In the Young's double slit experiment; the intensity of light at a point on the screen where the path difference $\lambda$ is $K,(\lambda$ being the wavelength of light used). The intensity at a point where the path difference is $\frac{\lambda}{4}$ will be

• A. $K$
• B. $\frac{K}{4}$
• C. $\frac{K}{2}$
• D. Zero

Answer 1

Answer: (C)

Intensity at any point on the screen is
$I=4 I_{0} \cos ^{2} \frac{\phi}{2}$
Where $I_{0}$ is the intensity of either wave
and $\phi$ is the phase difference between two
waves.
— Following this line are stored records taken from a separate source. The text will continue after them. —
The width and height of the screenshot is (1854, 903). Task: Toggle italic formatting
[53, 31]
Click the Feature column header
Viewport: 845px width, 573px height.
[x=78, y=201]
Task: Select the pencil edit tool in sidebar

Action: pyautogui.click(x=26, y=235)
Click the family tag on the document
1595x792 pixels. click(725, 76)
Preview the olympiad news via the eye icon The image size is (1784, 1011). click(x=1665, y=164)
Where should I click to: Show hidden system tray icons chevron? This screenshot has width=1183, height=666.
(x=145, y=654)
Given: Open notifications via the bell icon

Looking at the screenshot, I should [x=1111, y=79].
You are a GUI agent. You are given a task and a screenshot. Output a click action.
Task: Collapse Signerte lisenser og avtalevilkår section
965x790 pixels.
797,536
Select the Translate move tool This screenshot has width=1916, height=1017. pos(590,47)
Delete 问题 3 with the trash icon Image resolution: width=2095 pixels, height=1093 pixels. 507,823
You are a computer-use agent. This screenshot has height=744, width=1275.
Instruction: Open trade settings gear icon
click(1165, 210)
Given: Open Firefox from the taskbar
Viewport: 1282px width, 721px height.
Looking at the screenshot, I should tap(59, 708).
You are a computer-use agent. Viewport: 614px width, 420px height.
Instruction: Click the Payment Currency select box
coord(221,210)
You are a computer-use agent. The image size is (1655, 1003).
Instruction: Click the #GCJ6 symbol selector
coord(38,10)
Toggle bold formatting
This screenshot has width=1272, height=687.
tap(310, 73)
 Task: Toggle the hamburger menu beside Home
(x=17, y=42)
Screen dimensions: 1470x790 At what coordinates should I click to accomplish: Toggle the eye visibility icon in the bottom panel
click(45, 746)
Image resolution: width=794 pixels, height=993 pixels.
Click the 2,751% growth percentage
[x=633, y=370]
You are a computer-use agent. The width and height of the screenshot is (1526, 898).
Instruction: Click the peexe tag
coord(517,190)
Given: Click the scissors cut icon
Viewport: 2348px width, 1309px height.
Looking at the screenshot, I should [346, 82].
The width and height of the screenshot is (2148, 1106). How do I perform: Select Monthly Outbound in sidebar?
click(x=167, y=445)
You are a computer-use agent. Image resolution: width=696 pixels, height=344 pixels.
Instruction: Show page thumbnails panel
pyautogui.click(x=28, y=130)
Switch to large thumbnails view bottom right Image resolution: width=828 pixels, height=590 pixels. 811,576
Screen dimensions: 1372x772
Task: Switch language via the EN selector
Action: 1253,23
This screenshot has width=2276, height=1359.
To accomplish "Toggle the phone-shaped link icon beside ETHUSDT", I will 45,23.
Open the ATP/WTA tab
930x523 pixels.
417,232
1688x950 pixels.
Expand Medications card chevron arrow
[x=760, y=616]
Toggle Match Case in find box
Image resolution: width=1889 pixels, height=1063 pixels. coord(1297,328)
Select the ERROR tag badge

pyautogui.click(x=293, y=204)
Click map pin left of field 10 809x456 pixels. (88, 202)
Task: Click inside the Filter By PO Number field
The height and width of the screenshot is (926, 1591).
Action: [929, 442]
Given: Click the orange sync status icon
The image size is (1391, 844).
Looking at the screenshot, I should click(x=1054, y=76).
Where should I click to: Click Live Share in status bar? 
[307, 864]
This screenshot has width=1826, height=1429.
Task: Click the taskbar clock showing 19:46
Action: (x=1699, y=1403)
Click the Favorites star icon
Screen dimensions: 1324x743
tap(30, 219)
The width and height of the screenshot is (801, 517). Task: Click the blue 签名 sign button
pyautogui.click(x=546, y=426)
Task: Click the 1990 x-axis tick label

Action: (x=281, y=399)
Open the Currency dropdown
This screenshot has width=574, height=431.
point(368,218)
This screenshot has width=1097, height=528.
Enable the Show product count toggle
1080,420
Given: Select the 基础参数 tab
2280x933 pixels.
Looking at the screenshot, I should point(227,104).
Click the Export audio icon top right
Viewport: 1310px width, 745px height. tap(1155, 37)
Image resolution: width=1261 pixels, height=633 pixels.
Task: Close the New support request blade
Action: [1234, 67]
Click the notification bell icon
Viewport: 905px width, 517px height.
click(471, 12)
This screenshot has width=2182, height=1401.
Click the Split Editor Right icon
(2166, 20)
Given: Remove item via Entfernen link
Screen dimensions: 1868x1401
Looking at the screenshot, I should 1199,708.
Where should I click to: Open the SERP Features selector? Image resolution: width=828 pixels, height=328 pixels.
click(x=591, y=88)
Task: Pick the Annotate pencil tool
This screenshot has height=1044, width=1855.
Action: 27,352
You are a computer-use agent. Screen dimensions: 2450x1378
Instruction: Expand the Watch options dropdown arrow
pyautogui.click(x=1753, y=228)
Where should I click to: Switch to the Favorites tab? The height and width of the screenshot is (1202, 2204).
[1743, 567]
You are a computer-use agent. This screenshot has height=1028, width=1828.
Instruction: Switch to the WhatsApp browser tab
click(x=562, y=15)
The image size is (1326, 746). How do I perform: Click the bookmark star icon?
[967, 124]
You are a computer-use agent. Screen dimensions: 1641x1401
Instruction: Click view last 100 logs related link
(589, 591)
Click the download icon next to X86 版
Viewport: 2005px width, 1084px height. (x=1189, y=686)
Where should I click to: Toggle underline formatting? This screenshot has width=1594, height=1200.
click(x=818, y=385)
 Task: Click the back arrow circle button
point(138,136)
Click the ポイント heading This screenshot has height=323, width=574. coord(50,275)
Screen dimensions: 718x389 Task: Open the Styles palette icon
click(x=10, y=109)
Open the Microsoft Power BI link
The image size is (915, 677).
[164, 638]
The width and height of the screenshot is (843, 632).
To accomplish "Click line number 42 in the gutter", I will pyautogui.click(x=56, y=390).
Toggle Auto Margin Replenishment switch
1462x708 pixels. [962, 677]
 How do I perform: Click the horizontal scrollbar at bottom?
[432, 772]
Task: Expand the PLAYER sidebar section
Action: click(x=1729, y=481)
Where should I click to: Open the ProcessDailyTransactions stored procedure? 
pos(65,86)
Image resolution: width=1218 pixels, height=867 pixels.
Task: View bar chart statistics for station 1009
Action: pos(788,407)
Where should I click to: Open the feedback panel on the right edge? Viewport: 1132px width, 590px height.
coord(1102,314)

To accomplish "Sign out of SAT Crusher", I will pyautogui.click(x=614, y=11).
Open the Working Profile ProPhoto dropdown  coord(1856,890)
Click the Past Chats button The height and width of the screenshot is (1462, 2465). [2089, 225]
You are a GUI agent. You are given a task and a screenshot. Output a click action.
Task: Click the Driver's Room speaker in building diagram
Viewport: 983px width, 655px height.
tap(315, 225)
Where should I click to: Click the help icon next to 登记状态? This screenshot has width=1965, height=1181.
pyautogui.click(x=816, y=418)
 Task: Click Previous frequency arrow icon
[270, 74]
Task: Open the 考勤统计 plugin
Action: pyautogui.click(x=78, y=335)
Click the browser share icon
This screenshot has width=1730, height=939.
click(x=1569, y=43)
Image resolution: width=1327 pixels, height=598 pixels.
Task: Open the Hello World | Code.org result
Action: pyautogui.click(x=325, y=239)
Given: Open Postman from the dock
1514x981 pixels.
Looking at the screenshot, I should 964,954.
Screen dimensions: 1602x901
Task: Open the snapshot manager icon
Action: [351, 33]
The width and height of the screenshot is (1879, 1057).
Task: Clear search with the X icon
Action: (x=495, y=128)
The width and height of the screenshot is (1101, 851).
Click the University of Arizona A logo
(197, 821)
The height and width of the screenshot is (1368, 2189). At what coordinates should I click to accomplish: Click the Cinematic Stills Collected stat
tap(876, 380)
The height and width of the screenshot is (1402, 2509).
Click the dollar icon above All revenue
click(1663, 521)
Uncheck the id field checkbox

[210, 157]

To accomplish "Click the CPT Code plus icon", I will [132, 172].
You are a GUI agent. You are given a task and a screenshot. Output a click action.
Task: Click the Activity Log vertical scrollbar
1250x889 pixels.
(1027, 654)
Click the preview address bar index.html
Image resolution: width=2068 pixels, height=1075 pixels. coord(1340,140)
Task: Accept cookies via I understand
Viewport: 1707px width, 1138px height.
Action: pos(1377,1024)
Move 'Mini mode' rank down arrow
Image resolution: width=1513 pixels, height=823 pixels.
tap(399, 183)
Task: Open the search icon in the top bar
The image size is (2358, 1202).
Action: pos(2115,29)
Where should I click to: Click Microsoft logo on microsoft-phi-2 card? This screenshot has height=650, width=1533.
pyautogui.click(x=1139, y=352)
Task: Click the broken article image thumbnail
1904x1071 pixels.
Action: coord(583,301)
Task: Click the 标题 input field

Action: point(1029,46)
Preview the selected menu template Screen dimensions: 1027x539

Phase difference, $\phi=\frac{2 \pi}{\lambda} \times$ path difference When path difference is $\lambda$, then
$\phi=\frac{2 \pi}{\lambda} \times \lambda=2 \pi$
$\therefore I=4 I_{0} \cos ^{2}\left(\frac{2 \pi}{2}\right)$
$=4 I_{0} \cos ^{2}(\pi)=4 I_{0}=K \ldots . \rightarrow(1)$
When path difference is $\frac{\lambda}{4}$ then
$\phi=\frac{2 \pi}{\lambda} \times \frac{\lambda}{4}=\frac{\pi}{2}$
$\therefore I=4 I_{0} \cos ^{2}\left(\frac{\pi}{4}\right)$
$=2 I_{0}=\frac{K}{2}$ [ Using (1)]